-- PROVIDED PASSAGE start --

Catalyst Capital Group Inc., which holds a 17.5-per-cent stake in the owner of Saks Fifth Avenue, offered $11 a share in cash Wednesday for the rest of the company, according to a statement, confirming a Bloomberg News report. Its bid is fully financed and would be subject to customary due diligence, Catalyst said.

The proposal represents a 6.8-per-cent premium to the $10.30 a share that Hudson’s Bay Chairman Richard Baker and his partners agreed to pay last month.

Catalyst has filed a complaint with the Ontario Securities Commission regarding the conduct of the Baker consortium and Hudson’s Bay, according to the statement.

“Their actions are contrary to the public interest, including misrepresentations in circular and other potential securities law violations and a deeply flawed process,” Catalyst said.

-- PROVIDED PASSAGE end --
-- LISTING start --

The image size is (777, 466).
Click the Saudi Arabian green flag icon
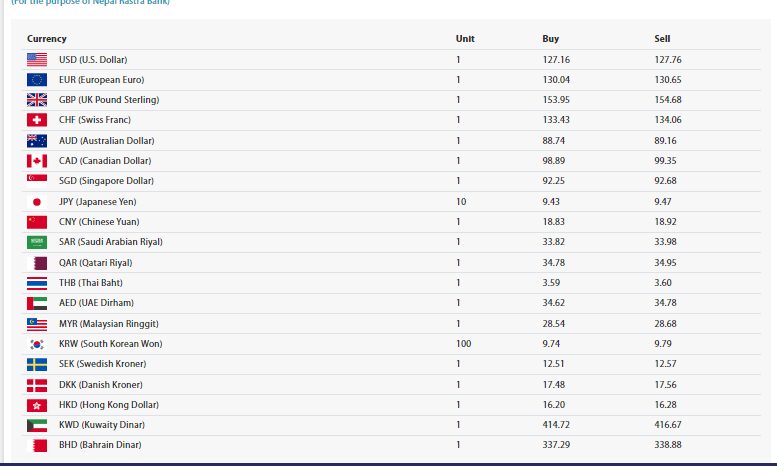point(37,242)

-- LISTING end --
-- LISTING start --

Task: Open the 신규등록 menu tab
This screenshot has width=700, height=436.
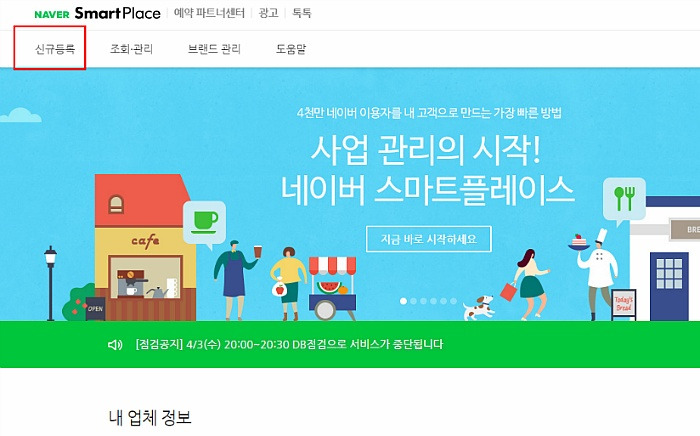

-- LISTING end --

_DIRECTIONS_
A - Reproduce the Hudson's Bay takeover passage word for word, everything from "Catalyst Capital Group" down to "to the statement.".
B - Carry on the news item about Catalyst's bid for Hudson's Bay, starting right after its final sentence.

_TASK RESULTS_
A -
Catalyst Capital Group Inc., which holds a 17.5-per-cent stake in the owner of Saks Fifth Avenue, offered $11 a share in cash Wednesday for the rest of the company, according to a statement, confirming a Bloomberg News report. Its bid is fully financed and would be subject to customary due diligence, Catalyst said.

The proposal represents a 6.8-per-cent premium to the $10.30 a share that Hudson’s Bay Chairman Richard Baker and his partners agreed to pay last month.

Catalyst has filed a complaint with the Ontario Securities Commission regarding the conduct of the Baker consortium and Hudson’s Bay, according to the statement.

B -
Catalyst is urging fellow shareholders to vote against the Baker bid at a Dec. 17 meeting. The Canadian private equity firm believes a deal could be voted on and closed by February.

“We believe Catalyst’s ‘offer’ is in fact a highly conditional, non-binding and non-executable proposal that is not supported by fully committed financing, and is intended to mislead HBC shareholders,” the Baker group said in a statement. The group said it is confident that shareholders will recognize the value of its offer.

Catalyst, a Toronto-based investment firm run by Newton Glassman, has opposed the Baker bid, saying it undervalues the department store chain. Catalyst is concerned about the value the company has recently ascribed to its real estate, which amounted to about $8.75 a share, the people said. In particular, it’s questioning why the value of its flagship Saks Fifth Avenue store fell sharply in a recent appraisal, they said.

Hudson’s Bay rose as high as 14 on the news. The shares were up 13 per cent to US$7.49 at 11:25 a.m. in New York trading, giving the company a market value of about US$1.4 billion.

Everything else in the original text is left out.